Jack looked in that same spot for such a long time and even stretched out on his stomach, put his chin on his hands and was going to stay there until that noise would happen again.

I guess I could have thrown another rock while he was watching, because he would not have been able to see the rock before it entered the water, but I waited. It seemed like forever before Jack got up and started walking off the dock.

I just wanted one more throw to keep him there and then I would go down and ask him what he was doing on the dock.

As Jack took his second step away from the edge of the dock, he spun around as I threw the third rock. The instant the rock left my hand, and Jack had turned to go back to the edge of the dock, I had a bad feeling about the trajectory of that third rock.

As the rock made its parabolic path I could see that the rock might hit the dock. Now Jack was walking toward the edge of the dock, and the rock looked like it might clear the end of the dock, but Jack intercepted the long arch and the rock made a bad sound as it bounced off his head.

Jack fell to the wooden dock holding his head. I know it had to hurt even though he was wearing a cap

Boy, did I feel bad after whacking Jack in the head with that rock.

After all, Jack was the friend my brother volunteered to lower into a deep pit cave. Jack was with me on the Huzzah River when we got lost in that cave. Jack was one our friends that rode bikes down to the Mississippi River and went swimming.

One of my best friends was hurt because of me and all I could say was man, that’s quite a knot on your head when I got back to camp. He walked around with a chunk of ice for a while and then it looked like he forgot about it.

Now, as a Boy Scout, there are a multitude of ways a guy could get a knot on his head, and I knew it. I just walked away and planned how to tell Jack I threw the stone.

This secret bothered me for more than 37 years, until Jack came back from California for his father’s funeral. The evening of visitation Jack was reminiscing about all the camping trips we went on and all the trouble we got into.

This, I thought, would be a good time to clear my mind of the terrible travesty that was done to Jack many years earlier. I started by asking Jack if he remembered that cool quarry we camped at when we were growing up, and Jack said he remembered.

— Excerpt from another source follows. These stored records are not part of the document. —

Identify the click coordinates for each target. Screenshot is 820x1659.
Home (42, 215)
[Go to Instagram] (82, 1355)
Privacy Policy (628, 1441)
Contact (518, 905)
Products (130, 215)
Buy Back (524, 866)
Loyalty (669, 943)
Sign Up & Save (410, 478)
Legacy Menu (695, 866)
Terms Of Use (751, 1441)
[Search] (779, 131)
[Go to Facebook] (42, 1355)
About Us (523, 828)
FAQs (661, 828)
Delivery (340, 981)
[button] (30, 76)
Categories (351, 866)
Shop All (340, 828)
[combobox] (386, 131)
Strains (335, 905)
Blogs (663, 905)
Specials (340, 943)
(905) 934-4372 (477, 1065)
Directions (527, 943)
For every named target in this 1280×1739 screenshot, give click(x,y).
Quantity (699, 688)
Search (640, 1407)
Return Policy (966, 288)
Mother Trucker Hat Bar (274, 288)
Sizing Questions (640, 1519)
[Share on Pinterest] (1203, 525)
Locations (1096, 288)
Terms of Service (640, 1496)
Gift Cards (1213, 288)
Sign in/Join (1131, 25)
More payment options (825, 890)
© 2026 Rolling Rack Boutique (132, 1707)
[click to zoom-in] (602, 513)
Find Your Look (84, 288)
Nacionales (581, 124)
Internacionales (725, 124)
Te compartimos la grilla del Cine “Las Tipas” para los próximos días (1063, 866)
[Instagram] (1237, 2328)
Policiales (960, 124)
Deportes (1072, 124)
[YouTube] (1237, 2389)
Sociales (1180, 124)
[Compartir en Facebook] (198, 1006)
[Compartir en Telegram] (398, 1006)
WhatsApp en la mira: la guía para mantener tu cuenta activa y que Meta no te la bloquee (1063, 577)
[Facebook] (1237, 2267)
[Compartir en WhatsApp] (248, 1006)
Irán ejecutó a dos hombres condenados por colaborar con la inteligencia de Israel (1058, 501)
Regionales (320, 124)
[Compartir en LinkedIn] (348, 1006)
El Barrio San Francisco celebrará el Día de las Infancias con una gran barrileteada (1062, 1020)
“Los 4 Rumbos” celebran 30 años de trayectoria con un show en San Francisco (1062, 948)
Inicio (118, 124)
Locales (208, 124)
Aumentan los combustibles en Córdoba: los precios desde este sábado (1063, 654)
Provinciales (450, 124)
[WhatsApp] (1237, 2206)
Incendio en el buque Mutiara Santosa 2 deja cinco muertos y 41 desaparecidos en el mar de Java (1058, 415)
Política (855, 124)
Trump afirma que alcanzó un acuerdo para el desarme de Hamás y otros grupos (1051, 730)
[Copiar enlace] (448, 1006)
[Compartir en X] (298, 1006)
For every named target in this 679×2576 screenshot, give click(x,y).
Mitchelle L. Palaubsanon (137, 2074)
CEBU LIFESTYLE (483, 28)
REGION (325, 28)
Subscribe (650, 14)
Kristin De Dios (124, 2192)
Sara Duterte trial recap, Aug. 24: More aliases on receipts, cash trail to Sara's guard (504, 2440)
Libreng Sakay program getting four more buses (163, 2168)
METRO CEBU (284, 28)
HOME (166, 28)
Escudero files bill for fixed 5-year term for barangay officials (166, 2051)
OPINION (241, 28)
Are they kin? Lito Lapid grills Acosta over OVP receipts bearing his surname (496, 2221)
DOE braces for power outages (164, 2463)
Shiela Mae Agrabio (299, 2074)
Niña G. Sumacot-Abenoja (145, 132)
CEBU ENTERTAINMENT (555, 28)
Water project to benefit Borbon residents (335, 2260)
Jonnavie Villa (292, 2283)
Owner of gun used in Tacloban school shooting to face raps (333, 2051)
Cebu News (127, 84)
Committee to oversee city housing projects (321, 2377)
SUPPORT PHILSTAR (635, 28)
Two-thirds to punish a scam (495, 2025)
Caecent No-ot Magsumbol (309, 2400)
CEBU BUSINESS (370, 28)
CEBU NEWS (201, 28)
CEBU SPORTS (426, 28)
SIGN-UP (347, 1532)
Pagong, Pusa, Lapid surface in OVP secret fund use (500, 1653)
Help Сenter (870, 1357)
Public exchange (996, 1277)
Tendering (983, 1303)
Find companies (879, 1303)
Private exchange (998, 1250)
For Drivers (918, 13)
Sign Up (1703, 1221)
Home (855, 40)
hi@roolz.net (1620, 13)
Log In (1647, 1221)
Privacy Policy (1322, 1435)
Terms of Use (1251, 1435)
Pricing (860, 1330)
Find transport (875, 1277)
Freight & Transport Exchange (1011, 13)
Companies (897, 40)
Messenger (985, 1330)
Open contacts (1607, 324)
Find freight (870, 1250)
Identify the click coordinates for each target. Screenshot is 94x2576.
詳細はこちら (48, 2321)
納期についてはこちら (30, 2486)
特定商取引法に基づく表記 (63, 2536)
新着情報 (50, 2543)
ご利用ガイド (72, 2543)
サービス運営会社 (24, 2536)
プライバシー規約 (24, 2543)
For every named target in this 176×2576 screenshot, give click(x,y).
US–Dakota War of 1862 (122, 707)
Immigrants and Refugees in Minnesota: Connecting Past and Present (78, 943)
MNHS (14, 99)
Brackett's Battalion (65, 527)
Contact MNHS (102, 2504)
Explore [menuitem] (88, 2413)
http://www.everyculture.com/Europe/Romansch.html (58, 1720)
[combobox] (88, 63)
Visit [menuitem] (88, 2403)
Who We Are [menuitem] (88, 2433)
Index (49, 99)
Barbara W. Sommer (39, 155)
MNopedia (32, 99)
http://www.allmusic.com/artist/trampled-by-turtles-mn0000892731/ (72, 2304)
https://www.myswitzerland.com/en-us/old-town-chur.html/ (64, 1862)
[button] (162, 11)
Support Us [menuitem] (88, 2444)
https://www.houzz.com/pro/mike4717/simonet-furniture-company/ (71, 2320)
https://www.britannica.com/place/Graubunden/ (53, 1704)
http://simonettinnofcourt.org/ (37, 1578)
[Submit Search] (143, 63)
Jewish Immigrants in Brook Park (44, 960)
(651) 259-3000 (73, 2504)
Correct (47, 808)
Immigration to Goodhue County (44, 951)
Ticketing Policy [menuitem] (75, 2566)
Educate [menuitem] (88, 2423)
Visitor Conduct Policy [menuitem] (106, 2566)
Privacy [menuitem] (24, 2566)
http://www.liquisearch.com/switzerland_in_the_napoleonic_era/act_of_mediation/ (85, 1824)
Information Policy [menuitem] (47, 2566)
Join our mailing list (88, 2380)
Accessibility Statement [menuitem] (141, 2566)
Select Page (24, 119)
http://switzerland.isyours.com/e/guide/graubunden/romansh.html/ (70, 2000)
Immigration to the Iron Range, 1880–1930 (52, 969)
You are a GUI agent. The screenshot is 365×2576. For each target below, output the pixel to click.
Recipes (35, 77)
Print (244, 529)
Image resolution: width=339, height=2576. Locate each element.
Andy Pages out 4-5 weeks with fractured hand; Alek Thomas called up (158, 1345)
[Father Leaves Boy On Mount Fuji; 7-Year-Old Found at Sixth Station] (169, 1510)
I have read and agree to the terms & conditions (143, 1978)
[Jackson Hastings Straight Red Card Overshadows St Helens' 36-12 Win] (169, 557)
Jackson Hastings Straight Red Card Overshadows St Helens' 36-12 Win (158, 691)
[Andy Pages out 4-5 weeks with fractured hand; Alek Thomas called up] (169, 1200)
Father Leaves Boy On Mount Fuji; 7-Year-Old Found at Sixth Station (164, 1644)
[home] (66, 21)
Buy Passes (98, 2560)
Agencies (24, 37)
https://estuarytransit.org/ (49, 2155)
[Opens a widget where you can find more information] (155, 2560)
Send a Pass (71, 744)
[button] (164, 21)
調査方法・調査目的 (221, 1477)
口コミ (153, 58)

I continued by asking if he remembered that he got hit in the head with a rock while standing on a dock that same camping trip? The time passed so very slowly while he stood in front of me, staring at me, thinking back at that event.

Jack finally knew that I was the one who bounced that rock off his head many years earlier.

I started to sweat. I could feel myself flush and get hot. Was Jack going to finally get revenge and punch me? It was out! I was glad! After 37 years the truth was out and I felt better! If he punched me I deserved it.

Then, Jack said, “I was wondering what happened that morning on the dock,” as a smile came over his face.

As I stood in front of Jack, he said, “I ought to get even with you for that move, but I won’t, thanks for telling me.”

Jack has since passed, as well as many of my Scouting and camping friends but I still have the memories. The truth did set me free and after all those many years, I can think back on that accident and memories positively instead of getting a lump in my stomach.

Some lessons are hard when growing up, and even to this day I remember that stupid move on my part.